Stochastic modeling of spatially localized events in protein kinase A and Ca2+ signaling

Summary form only given. Many signaling events are essentially local with the signal traveling within submicromolar range. Thus information transferred in these pathways does not effect global changes, such as gene transcription, but rather local events close to the point of signal origin. Here I present the case of local signaling in the cross-talk between Ca and CAMP signaling pathway in the vicinity of L-type Ca²⁺ channel (LCC) and beta-adrenergic receptor (BAR). Recently it has been established that LCC and BAR can exist as multimolecular complexes comprising several members of signal transduction pathways, including BAR, LCC, a G protein, an adenylyl cyclase, PKA, AKAP and PP2A. Thus, the members of signaling pathways are mostly juxtaposed and immobile at the cell membrane. The only diffusing second messengers are Ca²⁺ and CAMP. Local signal transduction is in many instances essentially stochastic. For instance, it is estimated that 10 fYM concentration of Ca²⁺ in dyadic space in cardiac myocytes corresponds to approximately 10 ions. Simular estimates can be made for other diffusing compounds, including CAMP. These considerations led us to model BAR and LCC, separately and complex, using Monte Carlo Cell (MCell) simulation package allowing analysis of diffusion and interaction of single molecules within spatially limited compartments.
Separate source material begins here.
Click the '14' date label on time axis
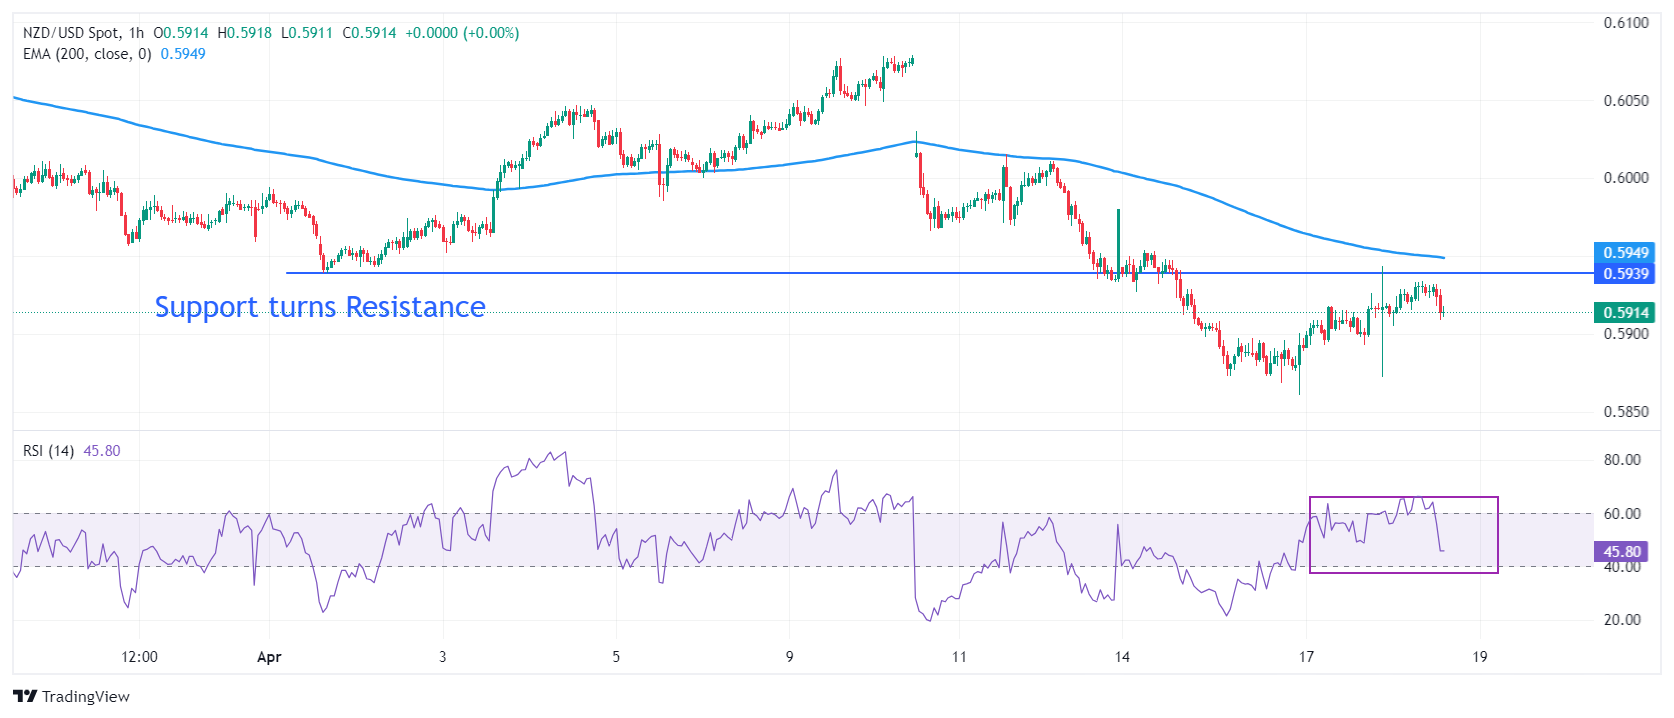The height and width of the screenshot is (718, 1674). pos(1122,657)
We analyzed various aspects of signal transduction including facilitation of LCC and cross regulation of Ca²⁺ and CAMP production following stimulation of BAR and LCC. We studied the influence of the existence of positive and negative feedbacks in the extended signaling network and their effects on robustness of regulation. The model predictions were validated by experimental data obtained in collaboration with D. You´s and H. Colecraft´s laboratories at Johns Hopkins.